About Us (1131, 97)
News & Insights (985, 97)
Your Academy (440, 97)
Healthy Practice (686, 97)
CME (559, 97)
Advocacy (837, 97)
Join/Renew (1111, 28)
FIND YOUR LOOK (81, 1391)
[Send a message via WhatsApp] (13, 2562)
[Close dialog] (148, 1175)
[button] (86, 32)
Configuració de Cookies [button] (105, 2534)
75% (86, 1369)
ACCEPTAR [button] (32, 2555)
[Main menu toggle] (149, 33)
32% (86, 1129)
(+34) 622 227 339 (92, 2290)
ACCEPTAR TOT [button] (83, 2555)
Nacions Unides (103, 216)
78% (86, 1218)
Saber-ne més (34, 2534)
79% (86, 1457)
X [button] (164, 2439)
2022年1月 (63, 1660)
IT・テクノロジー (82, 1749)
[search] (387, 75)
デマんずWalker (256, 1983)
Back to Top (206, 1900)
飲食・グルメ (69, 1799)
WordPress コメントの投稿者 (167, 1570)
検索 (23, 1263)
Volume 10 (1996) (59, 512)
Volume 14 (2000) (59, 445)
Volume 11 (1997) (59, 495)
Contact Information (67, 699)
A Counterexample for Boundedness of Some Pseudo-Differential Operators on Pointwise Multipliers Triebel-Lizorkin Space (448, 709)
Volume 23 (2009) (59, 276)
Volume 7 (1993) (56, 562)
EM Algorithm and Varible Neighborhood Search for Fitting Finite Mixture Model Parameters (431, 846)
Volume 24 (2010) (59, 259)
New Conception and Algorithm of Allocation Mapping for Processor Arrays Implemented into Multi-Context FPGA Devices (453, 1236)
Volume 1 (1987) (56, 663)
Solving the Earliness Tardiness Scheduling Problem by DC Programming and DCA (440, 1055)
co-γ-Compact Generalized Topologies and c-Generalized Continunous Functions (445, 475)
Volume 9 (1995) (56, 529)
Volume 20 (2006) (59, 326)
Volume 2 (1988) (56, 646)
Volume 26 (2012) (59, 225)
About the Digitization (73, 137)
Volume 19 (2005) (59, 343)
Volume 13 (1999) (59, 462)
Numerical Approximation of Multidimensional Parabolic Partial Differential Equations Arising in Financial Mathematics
#####
What the task asks
Collect every line of the data above that contains the string "Algorithm". Count only matches with the same capitalization.

Correct answer
EM Algorithm and Varible Neighborhood Search for Fitting Finite Mixture Model Parameters (431, 846)
New Conception and Algorithm of Allocation Mapping for Processor Arrays Implemented into Multi-Context FPGA Devices (453, 1236)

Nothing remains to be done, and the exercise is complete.